> **Your goal**
Please reproduce the listing in its entirety, exactly as shown.

> **Data provided**
————————

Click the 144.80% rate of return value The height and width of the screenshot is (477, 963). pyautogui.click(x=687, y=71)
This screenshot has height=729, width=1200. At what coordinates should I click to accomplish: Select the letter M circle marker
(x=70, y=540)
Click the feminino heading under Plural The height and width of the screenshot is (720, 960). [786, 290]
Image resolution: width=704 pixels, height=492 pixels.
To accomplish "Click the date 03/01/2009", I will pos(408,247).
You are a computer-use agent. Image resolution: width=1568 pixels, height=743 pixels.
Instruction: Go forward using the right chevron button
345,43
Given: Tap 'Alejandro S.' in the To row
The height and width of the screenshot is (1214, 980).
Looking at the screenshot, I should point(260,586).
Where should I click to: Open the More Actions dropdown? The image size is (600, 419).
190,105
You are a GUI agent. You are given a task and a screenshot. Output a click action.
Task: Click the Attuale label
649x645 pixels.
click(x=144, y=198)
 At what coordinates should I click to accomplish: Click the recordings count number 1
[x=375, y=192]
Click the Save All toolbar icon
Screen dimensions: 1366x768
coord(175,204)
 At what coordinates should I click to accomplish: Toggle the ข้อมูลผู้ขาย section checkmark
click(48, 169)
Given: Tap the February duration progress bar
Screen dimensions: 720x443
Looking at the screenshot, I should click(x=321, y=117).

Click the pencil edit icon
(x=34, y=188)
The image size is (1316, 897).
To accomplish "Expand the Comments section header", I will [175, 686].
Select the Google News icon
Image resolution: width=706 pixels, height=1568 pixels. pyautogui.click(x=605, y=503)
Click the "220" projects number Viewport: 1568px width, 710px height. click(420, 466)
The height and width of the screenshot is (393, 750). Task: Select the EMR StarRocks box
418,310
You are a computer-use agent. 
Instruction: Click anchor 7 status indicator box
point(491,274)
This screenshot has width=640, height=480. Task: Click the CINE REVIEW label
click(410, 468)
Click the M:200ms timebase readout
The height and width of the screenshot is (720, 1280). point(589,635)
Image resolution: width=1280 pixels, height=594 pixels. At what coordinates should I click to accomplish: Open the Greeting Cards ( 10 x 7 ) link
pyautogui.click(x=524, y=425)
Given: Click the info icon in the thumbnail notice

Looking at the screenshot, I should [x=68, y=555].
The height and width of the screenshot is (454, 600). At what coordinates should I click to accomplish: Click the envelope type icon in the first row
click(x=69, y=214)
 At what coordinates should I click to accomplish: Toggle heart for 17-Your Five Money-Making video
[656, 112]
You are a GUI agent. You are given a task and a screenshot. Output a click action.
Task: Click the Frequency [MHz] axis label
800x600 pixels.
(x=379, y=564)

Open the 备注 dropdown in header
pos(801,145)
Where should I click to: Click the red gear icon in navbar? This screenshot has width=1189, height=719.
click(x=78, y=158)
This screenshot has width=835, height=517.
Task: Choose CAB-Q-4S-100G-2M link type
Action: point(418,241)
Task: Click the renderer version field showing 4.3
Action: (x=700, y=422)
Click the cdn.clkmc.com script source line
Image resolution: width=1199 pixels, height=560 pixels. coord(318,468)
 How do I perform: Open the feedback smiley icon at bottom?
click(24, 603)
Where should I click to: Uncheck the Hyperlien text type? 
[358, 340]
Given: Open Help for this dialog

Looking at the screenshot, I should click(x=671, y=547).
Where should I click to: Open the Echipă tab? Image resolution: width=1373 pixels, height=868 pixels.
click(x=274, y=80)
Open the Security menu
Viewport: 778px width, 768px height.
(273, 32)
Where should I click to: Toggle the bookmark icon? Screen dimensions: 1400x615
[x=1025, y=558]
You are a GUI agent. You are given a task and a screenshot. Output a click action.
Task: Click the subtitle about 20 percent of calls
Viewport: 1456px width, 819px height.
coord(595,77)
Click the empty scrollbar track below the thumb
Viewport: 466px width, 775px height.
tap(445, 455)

————————

> **Answer for this exercise**
Click the 144.80% rate of return value The height and width of the screenshot is (477, 963). pyautogui.click(x=687, y=71)
This screenshot has height=729, width=1200. At what coordinates should I click to accomplish: Select the letter M circle marker
(x=70, y=540)
Click the feminino heading under Plural The height and width of the screenshot is (720, 960). [786, 290]
Image resolution: width=704 pixels, height=492 pixels.
To accomplish "Click the date 03/01/2009", I will pos(408,247).
You are a computer-use agent. Image resolution: width=1568 pixels, height=743 pixels.
Instruction: Go forward using the right chevron button
345,43
Given: Tap 'Alejandro S.' in the To row
The height and width of the screenshot is (1214, 980).
Looking at the screenshot, I should point(260,586).
Where should I click to: Open the More Actions dropdown? The image size is (600, 419).
190,105
You are a GUI agent. You are given a task and a screenshot. Output a click action.
Task: Click the Attuale label
649x645 pixels.
click(x=144, y=198)
 At what coordinates should I click to accomplish: Click the recordings count number 1
[x=375, y=192]
Click the Save All toolbar icon
Screen dimensions: 1366x768
coord(175,204)
 At what coordinates should I click to accomplish: Toggle the ข้อมูลผู้ขาย section checkmark
click(48, 169)
Given: Tap the February duration progress bar
Screen dimensions: 720x443
Looking at the screenshot, I should click(x=321, y=117).

Click the pencil edit icon
(x=34, y=188)
The image size is (1316, 897).
To accomplish "Expand the Comments section header", I will [175, 686].
Select the Google News icon
Image resolution: width=706 pixels, height=1568 pixels. pyautogui.click(x=605, y=503)
Click the "220" projects number Viewport: 1568px width, 710px height. click(420, 466)
The height and width of the screenshot is (393, 750). Task: Select the EMR StarRocks box
418,310
You are a computer-use agent. 
Instruction: Click anchor 7 status indicator box
point(491,274)
This screenshot has width=640, height=480. Task: Click the CINE REVIEW label
click(410, 468)
Click the M:200ms timebase readout
The height and width of the screenshot is (720, 1280). point(589,635)
Image resolution: width=1280 pixels, height=594 pixels. At what coordinates should I click to accomplish: Open the Greeting Cards ( 10 x 7 ) link
pyautogui.click(x=524, y=425)
Given: Click the info icon in the thumbnail notice

Looking at the screenshot, I should [x=68, y=555].
The height and width of the screenshot is (454, 600). At what coordinates should I click to accomplish: Click the envelope type icon in the first row
click(x=69, y=214)
 At what coordinates should I click to accomplish: Toggle heart for 17-Your Five Money-Making video
[656, 112]
You are a GUI agent. You are given a task and a screenshot. Output a click action.
Task: Click the Frequency [MHz] axis label
800x600 pixels.
(x=379, y=564)

Open the 备注 dropdown in header
pos(801,145)
Where should I click to: Click the red gear icon in navbar? This screenshot has width=1189, height=719.
click(x=78, y=158)
This screenshot has width=835, height=517.
Task: Choose CAB-Q-4S-100G-2M link type
Action: point(418,241)
Task: Click the renderer version field showing 4.3
Action: (x=700, y=422)
Click the cdn.clkmc.com script source line
Image resolution: width=1199 pixels, height=560 pixels. coord(318,468)
 How do I perform: Open the feedback smiley icon at bottom?
click(24, 603)
Where should I click to: Uncheck the Hyperlien text type? 
[358, 340]
Given: Open Help for this dialog

Looking at the screenshot, I should click(x=671, y=547).
Where should I click to: Open the Echipă tab? Image resolution: width=1373 pixels, height=868 pixels.
click(x=274, y=80)
Open the Security menu
Viewport: 778px width, 768px height.
(273, 32)
Where should I click to: Toggle the bookmark icon? Screen dimensions: 1400x615
[x=1025, y=558]
You are a GUI agent. You are given a task and a screenshot. Output a click action.
Task: Click the subtitle about 20 percent of calls
Viewport: 1456px width, 819px height.
coord(595,77)
Click the empty scrollbar track below the thumb
Viewport: 466px width, 775px height.
tap(445, 455)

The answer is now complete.